*** Supplied passage Section Begins ***

And, burned or not, it takes years of exposure to sunlight for the plastic to degrade. Buried in garden or landfill, it can last forever. Plus, the fishnet is so fine it cuts my fingers and gets dry seawater salt in the cuts, and I dislike handling it. I doubt that pea or bean vines much like it either. I know for sure that the fish don't. So I make my own vertical supports from hard cotton cord from the hardware store. It is looped between parallel poles (bamboo fishing poles are best for the top horizontals; bottom poles are scrap lumber). Top poles are supported by 12- to 15- feet-high tepees and A-frames made of saplings or scrap lumber, and bottom poles weighted with rocks or staked to the ground (see illustration). Lines are spaced an easy-harvesting six or seven inches apart, and the line is secured with a double half hitch—passed in back of itself twice each time around the poles.
Hard cotton twine lasts for several years, so if it looks strong in the fall, I burn the dry old vines and wind the line up on the poles in the fall and store it inside for use next year. (If it's rolled up with a lot of old vine still on, it snags so badly I find it nigh impossible to unroll next spring.)
You won't want to start the garden completely wild by scattering seeds and started seedlings at random and letting them compete to the death with one another and with even more vigorous weeds for sun, water, and root space. Rather, plant and nurture the way plants are arranged in nature once the initial culling is over—maximum number of strongest plants in the available space. Then, enrich soil and help all suitable varieties to get some altitude.
By adding compost and natural conditioners early, you will increase water retention as you enrich your garden soil to the dark and crumbly tilth of a natural forest loam. Growth of desirables will be vigorous enough to provide all the good eating you could hope for as well as make shade to reduce water loss and kill or stunt most weeds. One or two hoeings will keep weeds down till the crops are up.
Peas and beans are legumes that fix nitrogen in the soil even as they consume it in their own growth. Tall, late-season corn is a heavy feeder, and when planted out in front of the pea/bean row, it benefits from all that energy. Corn doesn't replace nitrogen, however ... so I interplant leftover pole bean seed in the corn rows. I let the beans mature and harvest the pods for dry beans.
Beans don't replace all the nitrogen that corn uses, so if I get to it in late summer, I plant oats, winter wheat, or another vigorous green manure crop on the plot and let it grow up and around the corn. (If I don't find the time to plant oats, I let weeds grow up.) Then, oats or weeds are tilled in (mowed down if they threaten to go to seed before tilling time) to add their fiber and nutrients to the soil.

*** Supplied passage Section Ends ***
*** Data excerpt Section Begins ***

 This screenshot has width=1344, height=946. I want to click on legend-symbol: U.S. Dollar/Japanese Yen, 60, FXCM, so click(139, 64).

*** Data excerpt Section Ends ***

## Tasks to carry out:
**a.** Translate this sentence from the gardening passage into Spanish: "Peas and beans are legumes that fix nitrogen in the soil even as they consume it in their own growth."
**b.** According to the gardening passage, what kind of poles work best for the top horizontals of the vertical supports?

## Responses per task:
**a.** Los guisantes y los frijoles son leguminosas que fijan nitrógeno en el suelo aun mientras lo consumen en su propio crecimiento.

**b.** Bamboo fishing poles.